Sirius XM Holdings today announced that a definitive proxy statement/prospectus has been filed with the Securities and Exchange Commission in connection with SiriusXM’s pending merger with Pandora Media.
Pandora’s special meeting of stockholders to vote on the transaction is scheduled to be held on January 29, 2019. Stockholders of record as of the close of business on November 30, 2018 will be entitled to vote at the special meeting in person or by proxy. No vote of Sirius XM stockholders is required in connection with the merger.
The transaction has been unanimously approved by both the board of directors of SiriusXM and the independent directors of Pandora. The Pandora board of directors recommends that the Pandora stockholders vote “FOR” the merger agreement and “FOR” each of the other proposals described in the proxy statement/prospectus.
As previously announced, on September 23, 2018, SiriusXM and Pandora entered into an agreement and plan of merger and reorganization, pursuant to which SiriusXM will acquire Pandora and, at the closing of the acquisition, each holder of Pandora common stock will be entitled to receive 1.44 shares of SiriusXM common stock for each share of Pandora common stock issued and outstanding immediately prior to the closing. Upon closing of the transaction, SiriusXM will acquire all of the outstanding shares of Pandora common stock.

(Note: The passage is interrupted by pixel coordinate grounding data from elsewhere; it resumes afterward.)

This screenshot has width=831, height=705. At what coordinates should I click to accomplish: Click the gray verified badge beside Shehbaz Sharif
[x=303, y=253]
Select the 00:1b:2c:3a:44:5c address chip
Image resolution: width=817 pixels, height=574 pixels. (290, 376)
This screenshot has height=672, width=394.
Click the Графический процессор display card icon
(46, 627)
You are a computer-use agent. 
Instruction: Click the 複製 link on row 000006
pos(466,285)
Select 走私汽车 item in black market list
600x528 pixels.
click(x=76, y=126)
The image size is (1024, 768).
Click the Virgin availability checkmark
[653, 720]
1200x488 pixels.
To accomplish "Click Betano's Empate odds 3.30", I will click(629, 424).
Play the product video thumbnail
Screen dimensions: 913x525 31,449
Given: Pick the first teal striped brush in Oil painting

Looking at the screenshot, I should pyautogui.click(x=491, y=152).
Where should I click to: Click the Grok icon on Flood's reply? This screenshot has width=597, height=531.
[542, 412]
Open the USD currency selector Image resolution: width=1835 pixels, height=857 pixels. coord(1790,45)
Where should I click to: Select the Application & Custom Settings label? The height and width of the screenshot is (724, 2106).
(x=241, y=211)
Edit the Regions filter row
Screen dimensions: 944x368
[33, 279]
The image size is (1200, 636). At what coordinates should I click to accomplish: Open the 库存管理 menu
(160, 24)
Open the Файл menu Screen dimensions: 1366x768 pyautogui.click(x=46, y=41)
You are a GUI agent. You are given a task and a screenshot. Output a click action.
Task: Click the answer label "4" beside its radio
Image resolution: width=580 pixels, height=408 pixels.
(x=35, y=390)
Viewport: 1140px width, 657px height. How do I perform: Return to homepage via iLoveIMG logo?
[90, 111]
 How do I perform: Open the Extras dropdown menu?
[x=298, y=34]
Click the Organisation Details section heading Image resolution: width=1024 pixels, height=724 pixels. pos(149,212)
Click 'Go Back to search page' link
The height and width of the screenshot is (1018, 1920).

The combination of SiriusXM and Pandora creates the world’s largest audio entertainment company, with more than $7 billion in expected pro-forma revenue in 2018 and strong, long-term growth opportunities. The strategic transaction builds on SiriusXM’s position as the leader in subscription radio and a critically-acclaimed curator of exclusive audio programming with the addition of the largest U.S. audio streaming platform. Pandora’s powerful music platform will enable SiriusXM to significantly expand its presence beyond vehicles into the home and other mobile areas. Following the completion of the transaction, there will be no immediate change in listener offerings.
SiriusXM and Pandora also announced that the termination of the waiting period required under the Hart-Scott-Rodino Antitrust Improvements Act of 1976 occurred on December 21, 2018.
SiriusXM and Pandora continue to expect that the transaction will close in early 2019, subject to approval by Pandora stockholders and the satisfaction of other customary closing conditions.